Again at paragraph 22:
“Save where there is an obvious inference to be drawn from the nature and circumstances of the offence, a judge should not make assumptions as to the effect of the offence on the victim. The judge must act on evidence. But a judge will usually be able to make a proper assessment of the extent of psychological harm on the basis of factual evidence as to the actual effect of the crime on the victim. Such evidence may be given during the course of the trial, and the demeanor of the victim when giving evidence may be an important factor in the judge’s assessment. The relevant evidence will, however, often come, and may exclusively come, from the VPS. The court is not prevented from acting on it merely because if comes from a VPS”.

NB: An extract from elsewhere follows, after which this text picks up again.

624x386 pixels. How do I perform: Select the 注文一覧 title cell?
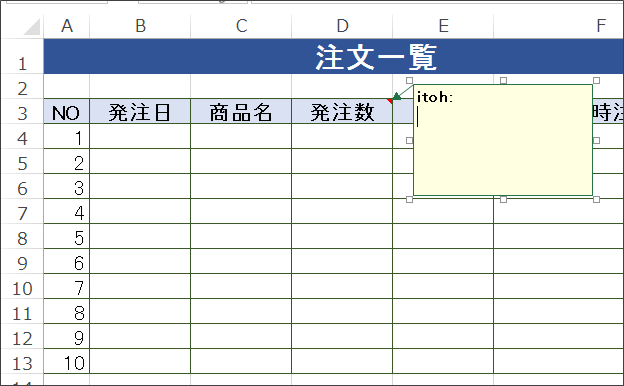(333, 57)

And at paragraph 30, the court raised an important point that:
“We should add that where there is no VPS, the sentencer must not assume that the absence of a VPS indicates an absence of harm. Whether there is evidence of psychological harm and, if so, of its degree, will depend on the facts and circumstances of the case.”
44. — (1) A person who attempts to commit an offence is guilty of the offence of attempting to commit that offence and is punishable as if the offence attempted had been committed.
15. Section 17 of the Sentencing and Penalties Act states:
“If an offender is convicted of more than one offence founded on the same facts, or which form a series of offences of the same or a similar character, the court may impose an aggregate sentence of imprisonment in respect of those offences that does not exceed the total effective period of imprisonment that could be imposed if the court had imposed a separate term of imprisonment for each of them.”
Sunil Sharma
Judge
Solicitors
Office of the Director of Public Prosecutions for the State.
Messrs. Fazilat Shah Legal for the Accused.